Conflict Mitigation in South Sudan
South Sudan is a remarkably diverse nation with 64 different ethnic groups. Since 2013, South Sudan has become a nation embroiled in civil war and violence with different groups of people taking different sides for different goals. With a precedence of violence and civil war, USAID programs in South Sudan need to mitigate communal conflicts and rising tensions in order to promote stability, thereby also reducing South Sudanese poverty.
The active USAID Viable Support to Transition and Stability (VISTAS) program is a conflict mitigation program that started in 2013 “to promote peaceful coexistence,” foster “a more informed community” and facilitate a greater degree of trauma awareness to advance reconciliation between diverse communities. In 2018, the program hosted a conference in Jebel Boma County with traditional authority representatives, women leaders and youth leaders from Jie, Murle, Kachipo and Toposa to converse on key issues plaguing South Sudan regarding child abduction, gender-based violence, cattle raids and road ambushes.
Dissipating Ethnic Conflicts and Misinformation
Despite the remote locations and conflicts between the Jie, Murle, Kachipo and Toposa ethnic groups, the conference did lead to the development of resolutions and action plans to address inter-community conflicts. VISTAS has also provided technical assistance to media outlets to decrease potentially conflict-inducing miscommunication and misinformation while promoting interdependency through livestock and trade and conducting 196 trauma awareness sessions in 2018.

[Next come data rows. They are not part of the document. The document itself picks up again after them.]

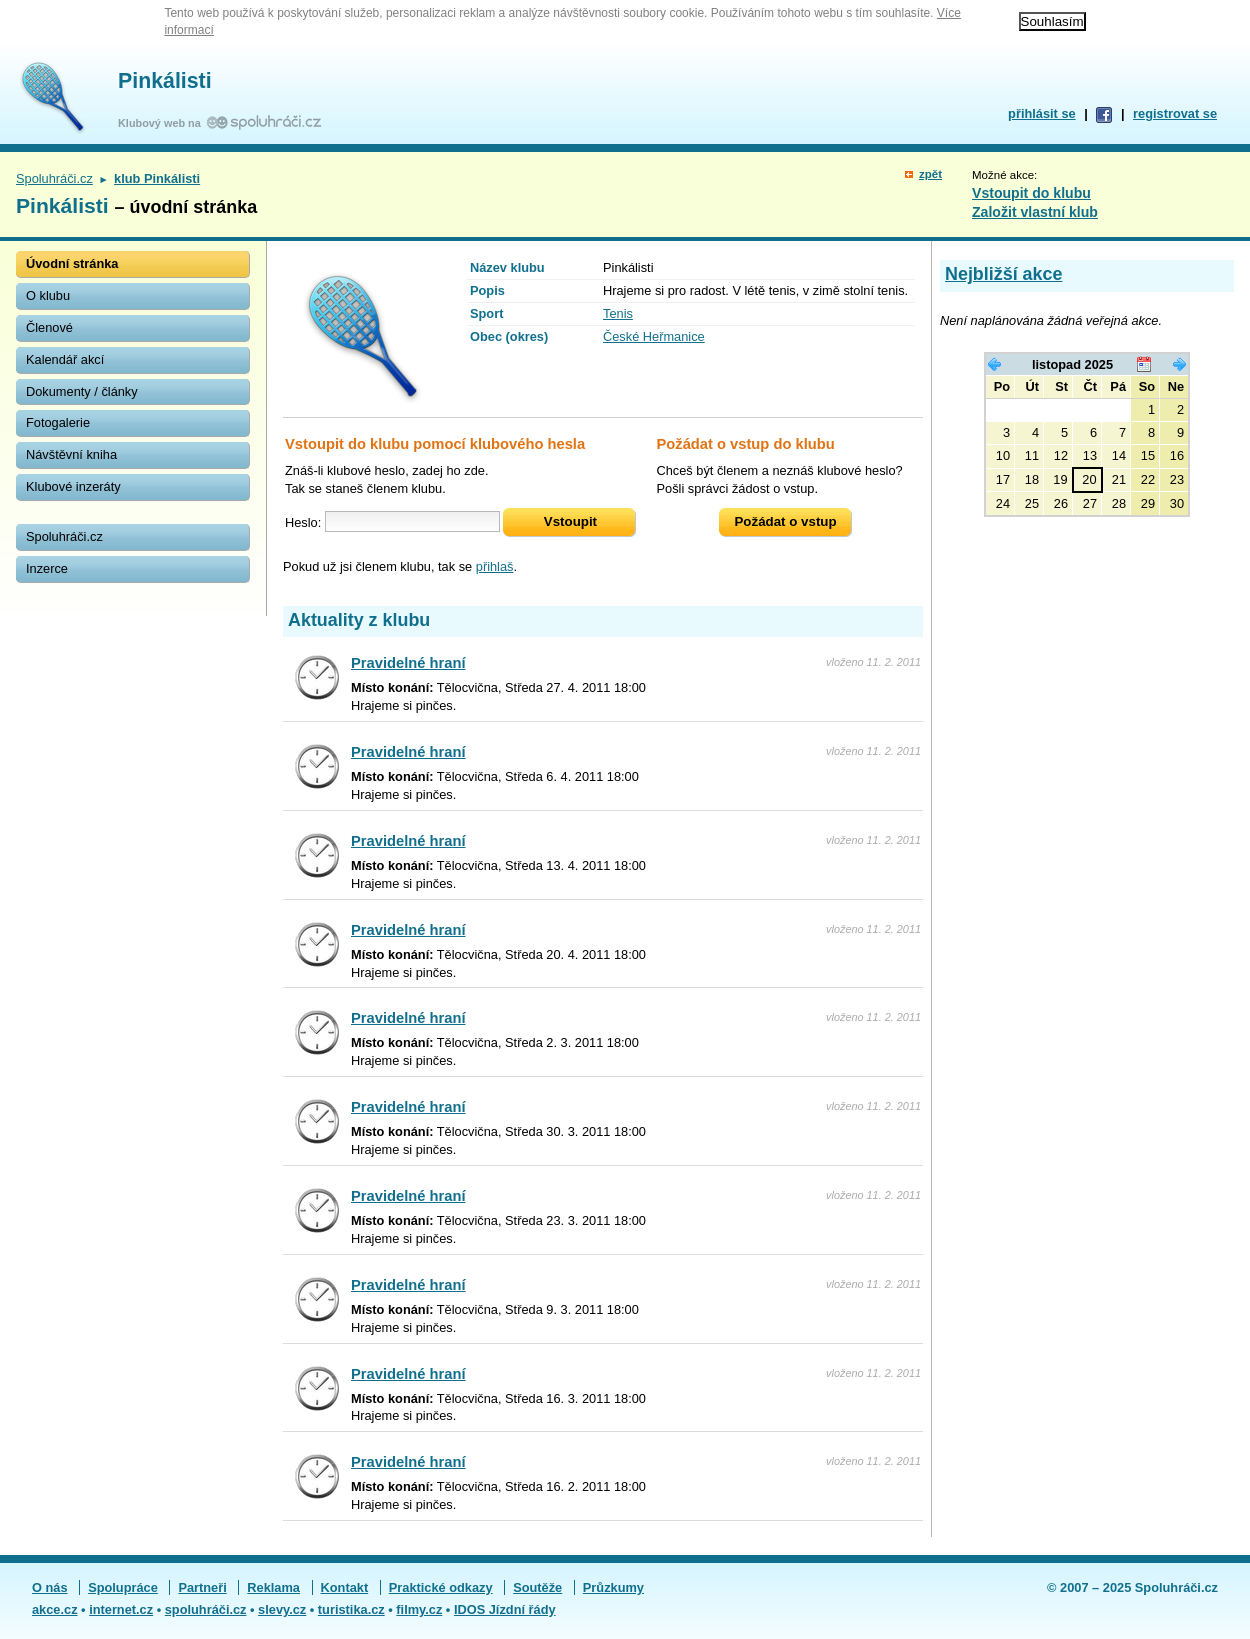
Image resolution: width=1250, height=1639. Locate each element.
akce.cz (55, 1609)
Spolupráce (123, 1587)
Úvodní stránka (72, 263)
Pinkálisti (165, 81)
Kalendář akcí (65, 359)
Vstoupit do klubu (1031, 193)
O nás (50, 1587)
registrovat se (1175, 113)
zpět (930, 174)
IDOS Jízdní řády (505, 1609)
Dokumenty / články (82, 391)
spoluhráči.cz (206, 1609)
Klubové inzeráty (73, 486)
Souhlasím (1052, 21)
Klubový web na (162, 123)
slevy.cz (282, 1609)
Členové (49, 327)
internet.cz (121, 1609)
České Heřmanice (654, 336)
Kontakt (345, 1587)
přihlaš (495, 566)
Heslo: (303, 521)
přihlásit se (1042, 113)
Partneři (202, 1587)
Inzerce (47, 568)
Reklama (273, 1587)
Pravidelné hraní (408, 663)
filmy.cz (419, 1609)
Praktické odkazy (441, 1587)
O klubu (48, 295)
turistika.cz (351, 1609)
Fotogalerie (58, 422)
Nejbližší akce (1003, 274)
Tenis (618, 313)
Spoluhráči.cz (54, 178)
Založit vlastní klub (1035, 212)
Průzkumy (613, 1587)
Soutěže (537, 1587)
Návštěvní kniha (71, 454)
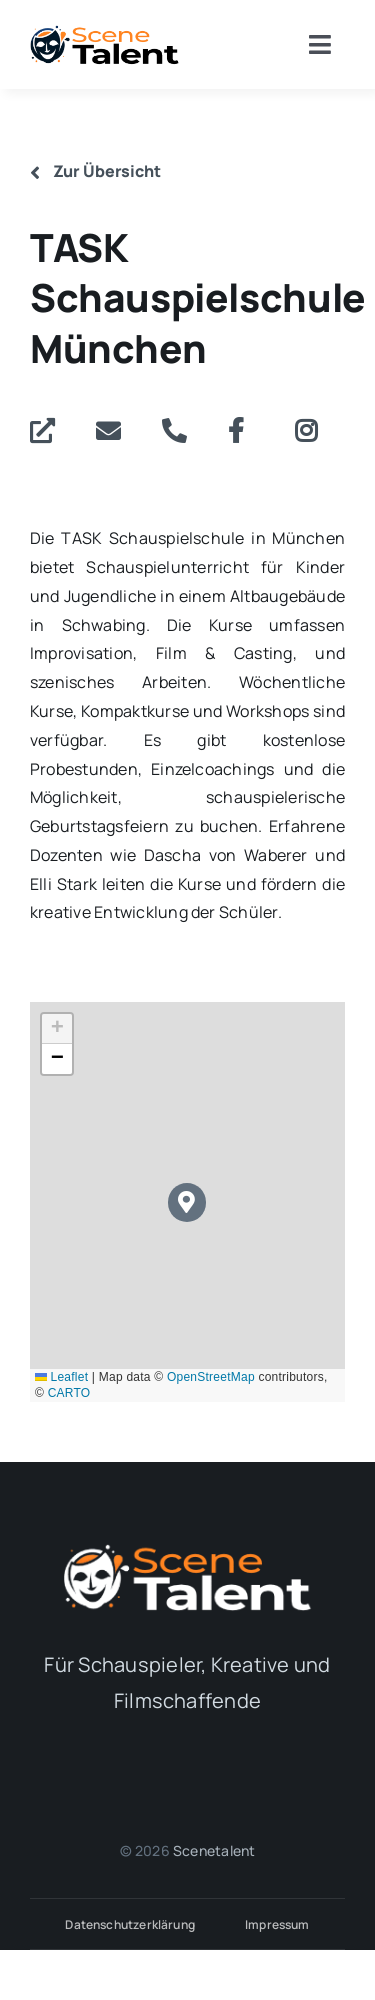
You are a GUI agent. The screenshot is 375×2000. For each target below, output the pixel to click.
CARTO (69, 1393)
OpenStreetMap (211, 1377)
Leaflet (61, 1377)
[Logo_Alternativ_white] (188, 1550)
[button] (187, 1202)
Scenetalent (214, 1850)
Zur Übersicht (95, 171)
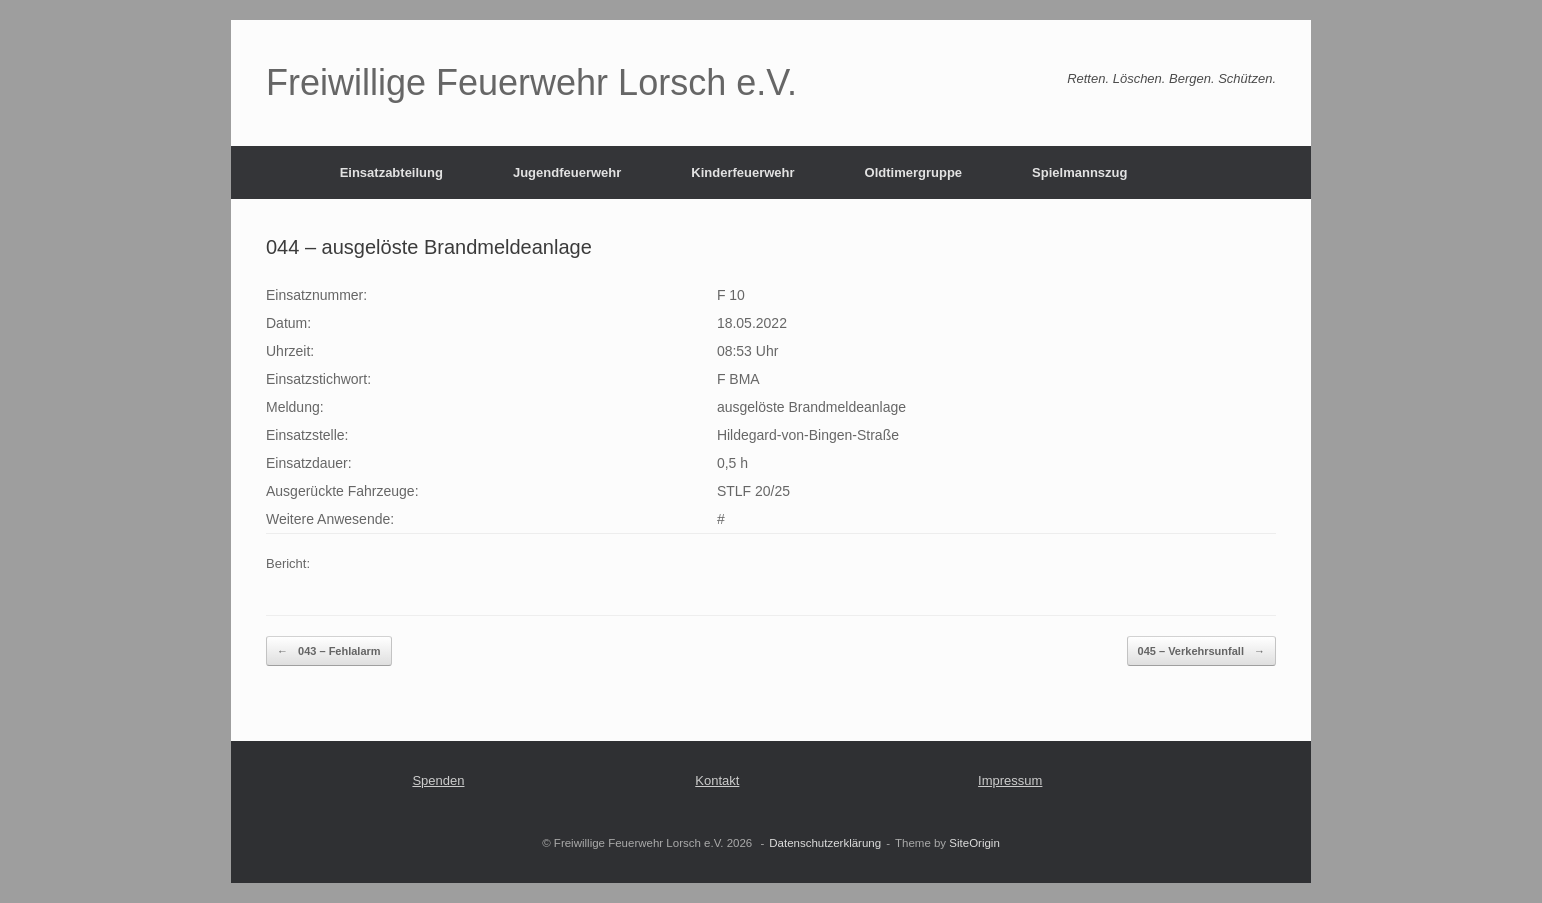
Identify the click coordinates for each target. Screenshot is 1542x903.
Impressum (1010, 780)
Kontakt (717, 780)
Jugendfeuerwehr (567, 172)
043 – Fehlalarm (329, 651)
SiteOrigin (974, 843)
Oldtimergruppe (914, 172)
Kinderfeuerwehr (742, 172)
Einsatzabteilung (391, 172)
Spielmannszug (1079, 172)
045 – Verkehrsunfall (1201, 651)
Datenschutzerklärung (825, 843)
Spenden (438, 780)
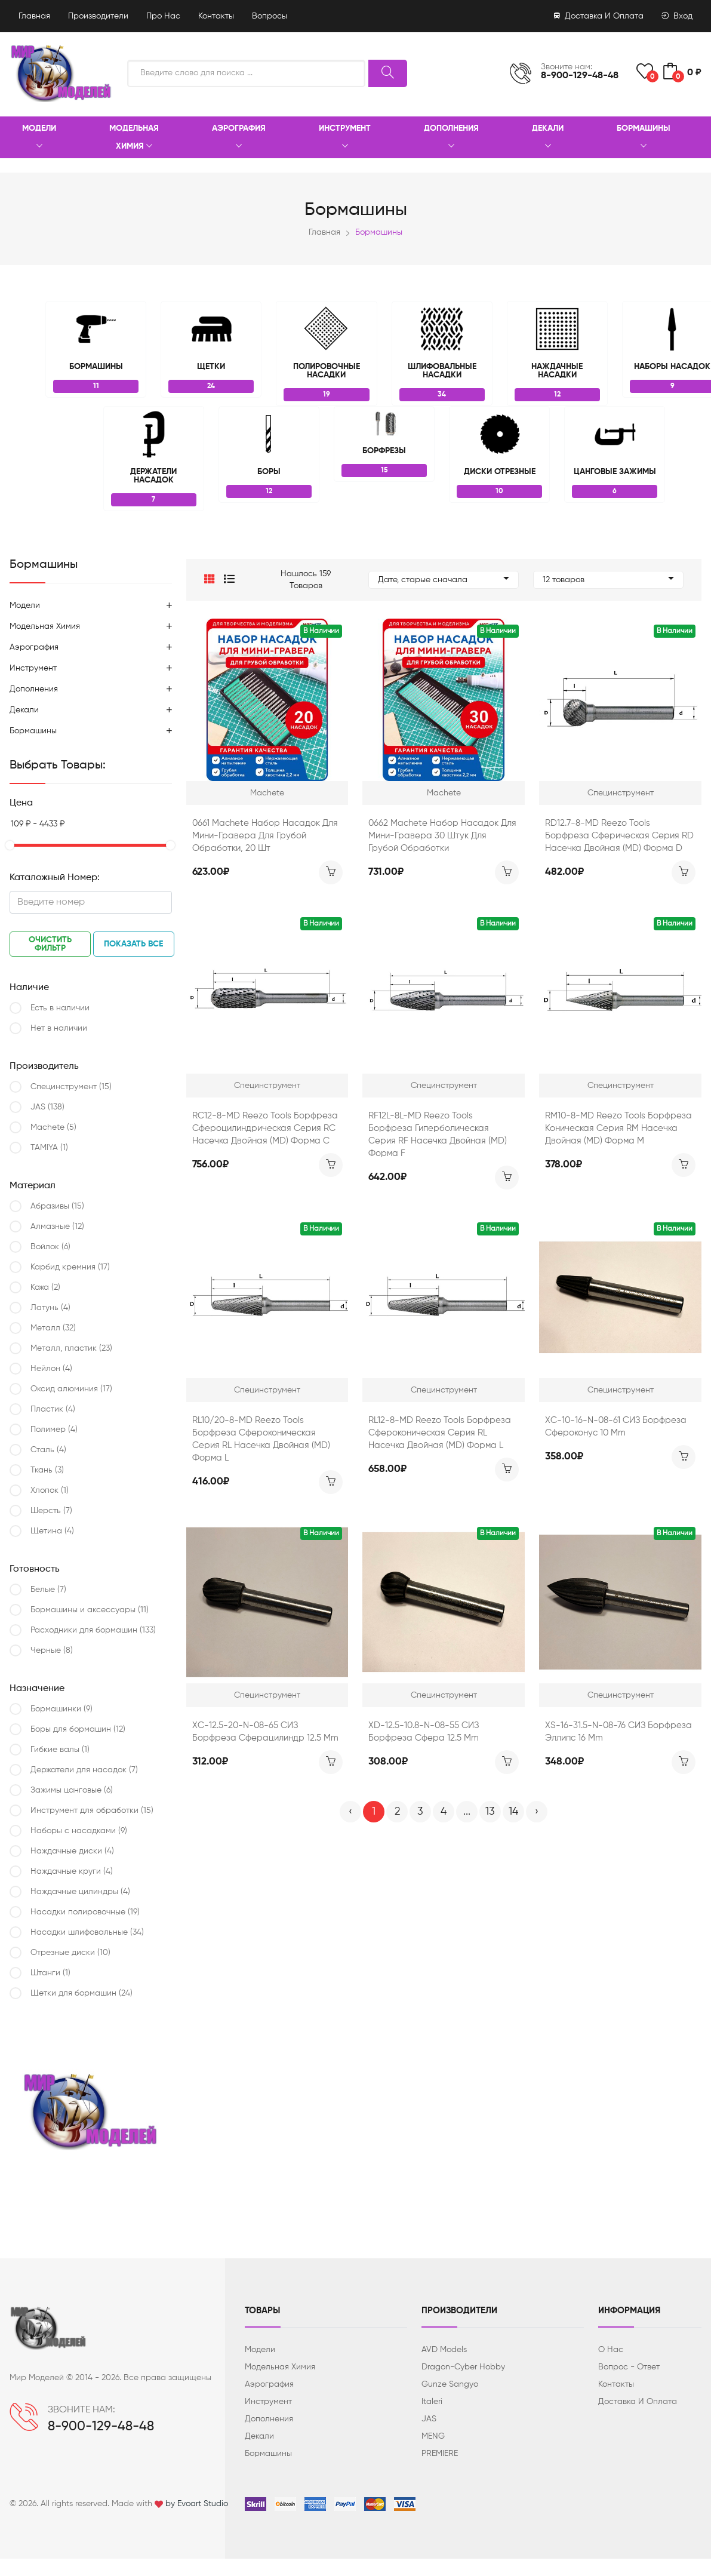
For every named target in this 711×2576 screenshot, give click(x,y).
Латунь (50, 1308)
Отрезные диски (70, 1953)
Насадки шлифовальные (87, 1932)
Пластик (52, 1409)
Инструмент (345, 138)
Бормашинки (61, 1709)
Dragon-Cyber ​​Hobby (463, 2367)
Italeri (431, 2401)
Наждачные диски (72, 1851)
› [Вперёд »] (536, 1811)
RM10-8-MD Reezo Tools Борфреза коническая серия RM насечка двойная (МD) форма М (618, 1128)
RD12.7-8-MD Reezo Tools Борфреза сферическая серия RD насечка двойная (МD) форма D (619, 836)
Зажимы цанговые (71, 1790)
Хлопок (49, 1490)
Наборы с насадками (78, 1831)
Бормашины (643, 138)
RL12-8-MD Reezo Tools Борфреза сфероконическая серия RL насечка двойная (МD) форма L (439, 1433)
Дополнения (451, 138)
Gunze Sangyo (449, 2384)
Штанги (50, 1973)
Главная (34, 16)
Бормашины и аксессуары (89, 1610)
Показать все (133, 944)
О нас (610, 2350)
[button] (209, 580)
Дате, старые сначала (443, 580)
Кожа (45, 1287)
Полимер (54, 1429)
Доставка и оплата (599, 16)
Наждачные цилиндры (80, 1892)
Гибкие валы (60, 1750)
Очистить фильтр (50, 944)
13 (490, 1811)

One of the most important facets of VISTAS is promoting a more well-informed society to prevent conflict through decreasing information asymmetry. To this end, VISTAS has assisted the development of independent media outlets, trained local journalists and set up community learning centers. USAID supplied these community centers with laptops, books and internet access to allow people with little formal education to educate themselves. While the independent media environment continues to face setbacks from the government and security forces, VISTAS has enabled the Juba Monitor and Radio Tamazuj to continue operating as the media outlets both represent large independent media networks designed to deliver information in an objective manner.
The Necessity of USAID Programs
With a poverty rate of 82%, according to the World Bank, today, more than 50% of South Sudan “still depends on emergency aid to survive” and millions are now displaced from the ongoing violence. USAID programs in South Sudan, while not enough to address the root causes of South Sudanese poverty, are necessary to alleviate abject poverty, ensure the survival of millions and develop a plan for long-term stability.